The difference [between indoor and outdoor furniture] lies in the materials chosen for covers, as outdoor furniture has to withstand the elements. All materials and finishes should be tested against water, humidity, UV exposure. To better protect upholstery (seat cushions, headrests and backs), it should be fitted with polyester covers, whose water repellent properties offer greater protection against liquids.
[There is a] general architecture trend to pull down barriers and extend spaces outside.
Paola Lenti, founder and designer at Paola Lenti
Nature is an inexhaustible source of inspiration. Use light colours such as beige or sand. Greens and all their tones work very well, as do all shades of blue, particularly in marine environments.
[Outdoor furniture should be] as discreet as possible: colours, forms and materials should always be selected to give the maximum without excess.
Link areas through colours and materials and use modular furnishings in smaller spaces so that you can easily change the setting according to your needs.
Edward Barber and Jay Osgerby, designers at Dedon
The design of your exterior space should be treated with the same importance as the inside of your home.
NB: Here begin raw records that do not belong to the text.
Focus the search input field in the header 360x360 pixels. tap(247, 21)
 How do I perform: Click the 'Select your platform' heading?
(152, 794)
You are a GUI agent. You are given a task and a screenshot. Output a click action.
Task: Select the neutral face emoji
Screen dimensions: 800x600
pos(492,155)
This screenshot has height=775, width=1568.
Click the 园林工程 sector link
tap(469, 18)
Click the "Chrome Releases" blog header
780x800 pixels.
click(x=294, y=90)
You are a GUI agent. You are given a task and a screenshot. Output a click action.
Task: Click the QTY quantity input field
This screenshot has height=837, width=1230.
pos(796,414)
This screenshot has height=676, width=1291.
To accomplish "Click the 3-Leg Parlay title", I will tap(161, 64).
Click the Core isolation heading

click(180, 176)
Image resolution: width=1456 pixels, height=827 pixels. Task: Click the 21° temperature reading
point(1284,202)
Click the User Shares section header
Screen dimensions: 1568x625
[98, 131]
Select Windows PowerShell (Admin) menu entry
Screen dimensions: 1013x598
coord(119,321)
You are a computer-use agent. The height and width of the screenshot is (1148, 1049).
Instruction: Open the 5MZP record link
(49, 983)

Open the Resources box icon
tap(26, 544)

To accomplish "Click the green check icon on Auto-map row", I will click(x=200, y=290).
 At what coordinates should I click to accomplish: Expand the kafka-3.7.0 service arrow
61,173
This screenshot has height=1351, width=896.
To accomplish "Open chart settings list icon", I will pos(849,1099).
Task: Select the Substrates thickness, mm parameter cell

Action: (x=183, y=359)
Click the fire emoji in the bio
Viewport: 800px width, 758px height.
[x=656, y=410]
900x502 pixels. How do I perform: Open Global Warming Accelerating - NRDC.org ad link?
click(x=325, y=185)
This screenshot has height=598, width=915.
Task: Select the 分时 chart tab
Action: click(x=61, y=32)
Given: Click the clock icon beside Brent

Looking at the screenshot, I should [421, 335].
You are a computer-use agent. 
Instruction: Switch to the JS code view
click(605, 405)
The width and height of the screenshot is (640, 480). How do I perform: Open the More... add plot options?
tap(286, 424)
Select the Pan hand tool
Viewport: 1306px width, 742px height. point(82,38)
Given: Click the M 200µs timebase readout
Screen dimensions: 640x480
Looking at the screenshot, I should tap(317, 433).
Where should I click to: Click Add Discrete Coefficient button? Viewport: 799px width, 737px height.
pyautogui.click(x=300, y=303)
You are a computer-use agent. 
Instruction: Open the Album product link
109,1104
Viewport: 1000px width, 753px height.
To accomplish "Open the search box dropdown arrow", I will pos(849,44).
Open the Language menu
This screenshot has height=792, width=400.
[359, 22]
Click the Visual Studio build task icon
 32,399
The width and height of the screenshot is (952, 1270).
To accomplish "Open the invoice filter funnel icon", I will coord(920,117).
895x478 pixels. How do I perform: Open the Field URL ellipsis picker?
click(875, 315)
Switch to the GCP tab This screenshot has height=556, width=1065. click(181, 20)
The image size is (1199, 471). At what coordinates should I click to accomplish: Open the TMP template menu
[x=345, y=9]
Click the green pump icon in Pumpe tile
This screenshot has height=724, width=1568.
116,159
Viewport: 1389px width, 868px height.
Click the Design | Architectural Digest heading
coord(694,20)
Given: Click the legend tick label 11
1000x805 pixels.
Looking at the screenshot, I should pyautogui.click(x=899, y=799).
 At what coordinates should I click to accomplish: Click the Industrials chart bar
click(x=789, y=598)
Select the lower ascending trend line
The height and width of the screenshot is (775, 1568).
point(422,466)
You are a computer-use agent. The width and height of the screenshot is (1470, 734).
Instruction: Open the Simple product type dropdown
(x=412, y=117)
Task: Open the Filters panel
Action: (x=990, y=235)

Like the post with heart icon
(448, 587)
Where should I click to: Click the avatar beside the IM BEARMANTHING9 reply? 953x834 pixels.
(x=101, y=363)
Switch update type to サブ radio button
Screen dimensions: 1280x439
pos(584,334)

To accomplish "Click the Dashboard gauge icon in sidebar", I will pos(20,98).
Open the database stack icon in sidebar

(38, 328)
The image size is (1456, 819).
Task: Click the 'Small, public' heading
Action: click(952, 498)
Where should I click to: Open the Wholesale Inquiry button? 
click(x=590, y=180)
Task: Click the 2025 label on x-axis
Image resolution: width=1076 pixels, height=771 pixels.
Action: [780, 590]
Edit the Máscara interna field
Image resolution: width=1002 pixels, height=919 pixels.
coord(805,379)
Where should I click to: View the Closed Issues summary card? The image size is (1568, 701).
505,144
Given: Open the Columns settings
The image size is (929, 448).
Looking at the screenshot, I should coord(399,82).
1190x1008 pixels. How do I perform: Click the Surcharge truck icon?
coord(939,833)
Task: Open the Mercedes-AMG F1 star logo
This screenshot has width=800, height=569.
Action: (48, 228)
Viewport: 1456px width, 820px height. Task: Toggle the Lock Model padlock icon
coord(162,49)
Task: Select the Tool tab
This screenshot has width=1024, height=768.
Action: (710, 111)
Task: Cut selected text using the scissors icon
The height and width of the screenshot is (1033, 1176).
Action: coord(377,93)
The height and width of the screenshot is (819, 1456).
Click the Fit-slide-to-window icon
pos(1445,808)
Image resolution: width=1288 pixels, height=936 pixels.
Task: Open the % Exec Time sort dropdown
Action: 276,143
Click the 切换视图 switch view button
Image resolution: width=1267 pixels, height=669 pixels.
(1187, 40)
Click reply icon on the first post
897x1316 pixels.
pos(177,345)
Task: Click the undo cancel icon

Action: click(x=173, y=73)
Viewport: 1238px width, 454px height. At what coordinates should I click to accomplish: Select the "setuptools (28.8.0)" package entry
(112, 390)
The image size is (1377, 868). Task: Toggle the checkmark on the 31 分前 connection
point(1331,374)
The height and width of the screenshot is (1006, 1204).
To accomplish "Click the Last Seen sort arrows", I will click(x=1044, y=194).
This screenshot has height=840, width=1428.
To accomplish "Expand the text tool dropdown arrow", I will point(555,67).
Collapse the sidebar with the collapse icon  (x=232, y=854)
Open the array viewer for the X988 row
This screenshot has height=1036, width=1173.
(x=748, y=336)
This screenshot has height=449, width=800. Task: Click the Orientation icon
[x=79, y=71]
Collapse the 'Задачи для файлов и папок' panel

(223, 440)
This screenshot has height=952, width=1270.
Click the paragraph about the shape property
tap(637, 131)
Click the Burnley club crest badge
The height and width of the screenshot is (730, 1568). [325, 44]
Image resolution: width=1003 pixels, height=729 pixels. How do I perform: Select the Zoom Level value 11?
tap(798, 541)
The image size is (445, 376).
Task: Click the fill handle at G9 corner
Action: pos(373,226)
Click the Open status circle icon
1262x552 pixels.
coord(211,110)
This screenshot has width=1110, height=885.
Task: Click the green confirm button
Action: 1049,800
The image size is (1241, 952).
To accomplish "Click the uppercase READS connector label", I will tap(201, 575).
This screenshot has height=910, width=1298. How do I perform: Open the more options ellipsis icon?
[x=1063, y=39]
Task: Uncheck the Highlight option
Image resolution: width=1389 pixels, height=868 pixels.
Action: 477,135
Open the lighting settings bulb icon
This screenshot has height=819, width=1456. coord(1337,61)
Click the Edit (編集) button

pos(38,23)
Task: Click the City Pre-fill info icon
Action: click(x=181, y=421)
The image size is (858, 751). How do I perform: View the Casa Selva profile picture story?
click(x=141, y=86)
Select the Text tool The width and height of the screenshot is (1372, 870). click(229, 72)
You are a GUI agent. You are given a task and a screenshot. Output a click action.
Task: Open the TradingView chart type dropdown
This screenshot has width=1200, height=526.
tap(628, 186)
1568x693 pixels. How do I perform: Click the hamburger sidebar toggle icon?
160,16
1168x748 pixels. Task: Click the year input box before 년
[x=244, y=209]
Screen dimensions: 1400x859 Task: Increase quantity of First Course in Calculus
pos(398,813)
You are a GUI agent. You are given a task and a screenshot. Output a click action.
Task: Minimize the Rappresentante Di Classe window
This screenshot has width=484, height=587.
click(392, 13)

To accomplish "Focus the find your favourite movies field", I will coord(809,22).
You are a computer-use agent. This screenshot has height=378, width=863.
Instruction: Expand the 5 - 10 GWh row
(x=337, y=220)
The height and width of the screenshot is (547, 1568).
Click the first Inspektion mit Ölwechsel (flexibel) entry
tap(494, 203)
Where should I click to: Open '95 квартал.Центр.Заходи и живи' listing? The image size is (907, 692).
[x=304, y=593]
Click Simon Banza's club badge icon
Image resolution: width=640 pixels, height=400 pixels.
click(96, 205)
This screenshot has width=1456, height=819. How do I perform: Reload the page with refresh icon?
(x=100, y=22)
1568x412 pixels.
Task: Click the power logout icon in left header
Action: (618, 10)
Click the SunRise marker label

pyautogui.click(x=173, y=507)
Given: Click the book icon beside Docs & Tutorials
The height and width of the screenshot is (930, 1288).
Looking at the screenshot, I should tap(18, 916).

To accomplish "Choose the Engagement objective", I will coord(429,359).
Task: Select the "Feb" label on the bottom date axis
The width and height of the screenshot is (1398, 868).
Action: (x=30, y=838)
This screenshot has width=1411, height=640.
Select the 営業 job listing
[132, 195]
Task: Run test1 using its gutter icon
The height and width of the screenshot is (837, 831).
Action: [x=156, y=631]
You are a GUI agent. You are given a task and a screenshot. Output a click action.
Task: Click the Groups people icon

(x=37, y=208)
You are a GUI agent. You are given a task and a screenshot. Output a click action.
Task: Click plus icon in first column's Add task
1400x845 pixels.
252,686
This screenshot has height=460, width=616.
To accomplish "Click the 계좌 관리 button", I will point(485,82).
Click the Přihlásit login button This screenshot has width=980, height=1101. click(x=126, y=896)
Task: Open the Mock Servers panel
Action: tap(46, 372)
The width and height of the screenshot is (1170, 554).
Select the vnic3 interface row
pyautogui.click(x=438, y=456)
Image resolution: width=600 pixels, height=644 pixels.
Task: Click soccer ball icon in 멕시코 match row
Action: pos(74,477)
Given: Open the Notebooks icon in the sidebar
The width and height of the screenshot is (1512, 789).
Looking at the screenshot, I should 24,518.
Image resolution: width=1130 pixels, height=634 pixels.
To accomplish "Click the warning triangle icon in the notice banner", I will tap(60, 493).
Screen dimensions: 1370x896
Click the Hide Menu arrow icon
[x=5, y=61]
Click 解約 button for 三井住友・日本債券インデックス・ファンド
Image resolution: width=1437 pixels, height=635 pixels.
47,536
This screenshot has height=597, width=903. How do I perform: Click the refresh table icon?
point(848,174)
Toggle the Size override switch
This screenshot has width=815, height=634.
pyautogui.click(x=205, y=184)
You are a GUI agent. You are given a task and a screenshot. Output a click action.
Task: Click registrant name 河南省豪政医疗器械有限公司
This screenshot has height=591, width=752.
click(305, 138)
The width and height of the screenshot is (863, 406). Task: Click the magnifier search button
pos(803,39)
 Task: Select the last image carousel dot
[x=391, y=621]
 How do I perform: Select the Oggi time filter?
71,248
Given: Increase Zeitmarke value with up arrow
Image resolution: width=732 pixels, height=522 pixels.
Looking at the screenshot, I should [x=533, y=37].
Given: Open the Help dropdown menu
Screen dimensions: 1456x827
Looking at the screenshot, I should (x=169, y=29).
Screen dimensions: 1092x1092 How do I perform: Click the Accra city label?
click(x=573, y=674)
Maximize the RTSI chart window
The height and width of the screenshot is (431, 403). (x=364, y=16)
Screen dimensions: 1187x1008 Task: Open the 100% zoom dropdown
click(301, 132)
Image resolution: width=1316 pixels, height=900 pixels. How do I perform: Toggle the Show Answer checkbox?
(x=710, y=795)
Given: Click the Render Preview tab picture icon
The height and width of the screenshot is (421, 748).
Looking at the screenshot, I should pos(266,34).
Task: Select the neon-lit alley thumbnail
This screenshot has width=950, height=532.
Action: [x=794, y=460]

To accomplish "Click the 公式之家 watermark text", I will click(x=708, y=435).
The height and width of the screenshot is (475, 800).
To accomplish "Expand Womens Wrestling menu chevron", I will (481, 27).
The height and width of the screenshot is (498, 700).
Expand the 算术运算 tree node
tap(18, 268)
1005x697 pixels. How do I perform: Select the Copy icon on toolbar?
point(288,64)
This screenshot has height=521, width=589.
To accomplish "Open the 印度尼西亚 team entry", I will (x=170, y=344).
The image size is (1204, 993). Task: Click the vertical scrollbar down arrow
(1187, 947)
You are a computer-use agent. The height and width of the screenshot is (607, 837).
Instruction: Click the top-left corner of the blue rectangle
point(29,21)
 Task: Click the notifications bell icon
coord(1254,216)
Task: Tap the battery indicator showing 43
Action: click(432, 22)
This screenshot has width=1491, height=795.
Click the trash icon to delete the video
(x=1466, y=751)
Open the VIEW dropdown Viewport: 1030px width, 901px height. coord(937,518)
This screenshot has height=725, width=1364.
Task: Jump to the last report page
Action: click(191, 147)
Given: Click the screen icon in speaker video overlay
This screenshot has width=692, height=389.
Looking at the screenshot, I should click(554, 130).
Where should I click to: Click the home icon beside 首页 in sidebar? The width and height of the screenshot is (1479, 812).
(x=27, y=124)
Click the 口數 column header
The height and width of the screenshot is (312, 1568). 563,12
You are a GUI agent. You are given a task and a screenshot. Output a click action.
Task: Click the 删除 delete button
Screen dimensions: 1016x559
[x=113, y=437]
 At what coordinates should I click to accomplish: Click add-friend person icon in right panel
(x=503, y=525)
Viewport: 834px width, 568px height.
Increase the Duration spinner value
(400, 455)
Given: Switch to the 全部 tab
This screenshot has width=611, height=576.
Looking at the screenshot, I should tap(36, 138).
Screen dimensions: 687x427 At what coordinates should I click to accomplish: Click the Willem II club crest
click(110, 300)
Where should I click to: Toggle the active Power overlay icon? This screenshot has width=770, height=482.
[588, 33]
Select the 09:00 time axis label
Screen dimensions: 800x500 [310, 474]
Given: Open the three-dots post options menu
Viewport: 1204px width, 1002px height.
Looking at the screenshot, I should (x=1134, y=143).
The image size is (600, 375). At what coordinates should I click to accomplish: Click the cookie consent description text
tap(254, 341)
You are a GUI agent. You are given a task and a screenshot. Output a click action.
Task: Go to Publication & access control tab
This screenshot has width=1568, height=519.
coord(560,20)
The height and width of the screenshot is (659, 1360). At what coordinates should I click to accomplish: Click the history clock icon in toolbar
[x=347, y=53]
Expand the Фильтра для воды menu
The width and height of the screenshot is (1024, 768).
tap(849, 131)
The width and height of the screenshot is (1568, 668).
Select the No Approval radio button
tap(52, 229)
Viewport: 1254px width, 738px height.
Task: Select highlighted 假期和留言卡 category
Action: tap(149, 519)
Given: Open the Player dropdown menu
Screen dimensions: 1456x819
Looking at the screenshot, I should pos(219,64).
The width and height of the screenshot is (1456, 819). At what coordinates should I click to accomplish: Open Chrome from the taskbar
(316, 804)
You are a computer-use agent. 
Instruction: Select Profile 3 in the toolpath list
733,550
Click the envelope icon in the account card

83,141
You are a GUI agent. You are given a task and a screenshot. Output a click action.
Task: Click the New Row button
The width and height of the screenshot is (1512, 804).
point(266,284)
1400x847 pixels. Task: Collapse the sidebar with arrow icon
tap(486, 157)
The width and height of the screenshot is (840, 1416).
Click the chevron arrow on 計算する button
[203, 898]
The garden is often underutilised – looked at but rarely physically enjoyed. For us, the garden is an extension of the home that can also be comfortably furnished all year round in order to extend usability for as many days a year as possible.
People are increasingly living in spaces where the outdoors and main living space are separated by a piece of glass. This transparent boundary results in a juxtaposition between modern living aesthetic and the outdoors.
When you think about outdoor furniture, images are evoked of furniture that is very rough and ready, or bold and plastic, and it is certainly never the same quality that you would expect for inside your home. But we believe that the same sensibility should be applied to designing a piece of outdoor furniture as for indoor furnishings.
[Outdoor furniture] that is tactile and architecturally calm contrasts with the often chaotic nature of the outside environment.